■ WORK INSTRUCTIONS ■
From the text on reduction below, return the passage starting at "2. reduction" and ending at "described with mathematics.", copied word for word.

■ SOURCE DOCUMENT ■
------------------------

2. reduction
I used to think I invented the idea of reduction. It was that psychological issues are grounded in biology, biology is a function of chemistry, chemistry results from the laws of physics, and physics can be described with mathematics.
I didn’t have a term that labeled this philosophy; but recently I learned of reduction. This is a term that describes a similar view of the Big Picture; but it carries with it a meaning or challenge that runs fully counter to my assessment of what’s required to explain reality. Reduction seeks to boil it all down to the behavior of a most simple fundamental particle; whose properties can account for reality by constructing our reality from those building blocks. This is very close to the picture of a photon Universe coming up; but one issue is opposite. The properties do not arise from the particle. They are properties of the Universe. The Universe is its rules. The virtual interaction of all particles produces all real meaning. This is a point that should be made here, though it isn’t explained here — the whole book explains it. In a sense, it is to say that the particle’s behavior does arise from within; however, the mechanism for this is the structure of the Universe — the Universe is within all "particles."
A particle is a point in space relative to other points in space, and other space. This is logical. It is a framework for process. The particle is temporal — it has a lifetime, which makes it a process. It is involved with other particles in a process. This is temporal logic. If the behavior was purely random at every level, you might not be inclined to say that it is logical. In that case you might dismiss the underlying black/white logic of space/particle, because of the constant gray picture it would generate. But this is not the case. The behavior of process is governed by overbearing rules at every level. They arise at all points as the nature of the given process. They arise as the relationship of processes at various levels. Reality may as well be running on a computer, by program, in memory.
If you attempt to boil reality down to the interplay of independent, simple, very small particles, you will throw the baby out with the bath water. You cannot explain psychology by dismissing it. The same goes for biology, chemistry, and physics. The only thing reduction can really eliminate is the concept of a smallest simplest particle. Contrary to what it sets out to do, reduction demonstrates the requirement that inner reality must be exceedingly complex in order to generate reality as we know it.
This philosophy values all levels of knowledge. This is not an attempt to pander to the egos of a wider audience. This is reality. This is what it’s made of. These various schools of thought should not be in competition with each other to see who’s the one that’s right. They are all right. They are all representative of various true facets of reality. Reality is rules. They are complex. They are interrelated, in complex ways. The way you look at it is your reference frame. All reference frames can be correct, yet different. This makes reality complete.
This philosophy discards the simplifying element of reduction. That anticipation is replaced with an acceptance of the complexity of reality; to include all reference frames as valid components of reality.

------------------------

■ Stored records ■
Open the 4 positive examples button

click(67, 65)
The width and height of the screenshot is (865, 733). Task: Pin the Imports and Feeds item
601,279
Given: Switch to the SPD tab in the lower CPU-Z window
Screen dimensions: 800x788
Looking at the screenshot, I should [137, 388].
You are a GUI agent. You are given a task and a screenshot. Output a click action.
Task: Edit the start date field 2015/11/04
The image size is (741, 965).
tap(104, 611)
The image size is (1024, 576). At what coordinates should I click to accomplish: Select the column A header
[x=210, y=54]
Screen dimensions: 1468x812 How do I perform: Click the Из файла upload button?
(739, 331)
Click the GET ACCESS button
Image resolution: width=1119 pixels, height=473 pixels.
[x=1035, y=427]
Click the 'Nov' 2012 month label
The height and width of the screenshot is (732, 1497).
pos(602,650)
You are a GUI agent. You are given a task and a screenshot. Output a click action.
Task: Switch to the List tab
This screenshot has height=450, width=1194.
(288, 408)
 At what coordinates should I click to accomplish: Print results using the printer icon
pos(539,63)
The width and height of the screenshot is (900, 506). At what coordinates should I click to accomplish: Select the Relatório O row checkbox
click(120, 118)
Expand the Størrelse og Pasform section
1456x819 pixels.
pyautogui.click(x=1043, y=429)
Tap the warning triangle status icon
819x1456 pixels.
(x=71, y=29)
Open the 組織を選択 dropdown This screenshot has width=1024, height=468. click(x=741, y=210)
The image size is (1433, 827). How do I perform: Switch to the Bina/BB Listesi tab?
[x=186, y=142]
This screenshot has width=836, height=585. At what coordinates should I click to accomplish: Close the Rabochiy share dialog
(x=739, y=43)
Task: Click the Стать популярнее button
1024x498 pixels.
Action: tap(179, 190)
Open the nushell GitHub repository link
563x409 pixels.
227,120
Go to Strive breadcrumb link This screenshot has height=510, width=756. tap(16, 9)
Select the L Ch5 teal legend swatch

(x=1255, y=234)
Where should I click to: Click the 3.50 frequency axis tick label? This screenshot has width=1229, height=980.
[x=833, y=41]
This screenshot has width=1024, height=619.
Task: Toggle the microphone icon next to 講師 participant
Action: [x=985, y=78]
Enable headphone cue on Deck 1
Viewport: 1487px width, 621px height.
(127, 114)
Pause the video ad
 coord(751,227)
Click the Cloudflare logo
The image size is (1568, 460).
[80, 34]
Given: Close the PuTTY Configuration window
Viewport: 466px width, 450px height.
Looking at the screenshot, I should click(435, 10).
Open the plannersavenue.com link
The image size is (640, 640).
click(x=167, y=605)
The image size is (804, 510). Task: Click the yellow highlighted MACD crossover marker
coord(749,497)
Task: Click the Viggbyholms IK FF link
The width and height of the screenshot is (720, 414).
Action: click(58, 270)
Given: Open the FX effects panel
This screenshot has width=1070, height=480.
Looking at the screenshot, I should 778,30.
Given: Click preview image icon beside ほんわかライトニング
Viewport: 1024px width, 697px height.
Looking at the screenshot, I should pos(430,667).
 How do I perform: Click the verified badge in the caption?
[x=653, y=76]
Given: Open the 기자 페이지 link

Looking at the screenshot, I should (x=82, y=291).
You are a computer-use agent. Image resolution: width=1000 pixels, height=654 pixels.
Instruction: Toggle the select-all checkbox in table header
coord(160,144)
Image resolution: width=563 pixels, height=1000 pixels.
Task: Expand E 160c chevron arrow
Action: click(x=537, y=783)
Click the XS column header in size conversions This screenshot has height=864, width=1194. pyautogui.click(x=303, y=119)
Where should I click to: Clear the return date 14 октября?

------------------------

■ PROBLEM SOLUTION ■
2. reduction
I used to think I invented the idea of reduction. It was that psychological issues are grounded in biology, biology is a function of chemistry, chemistry results from the laws of physics, and physics can be described with mathematics.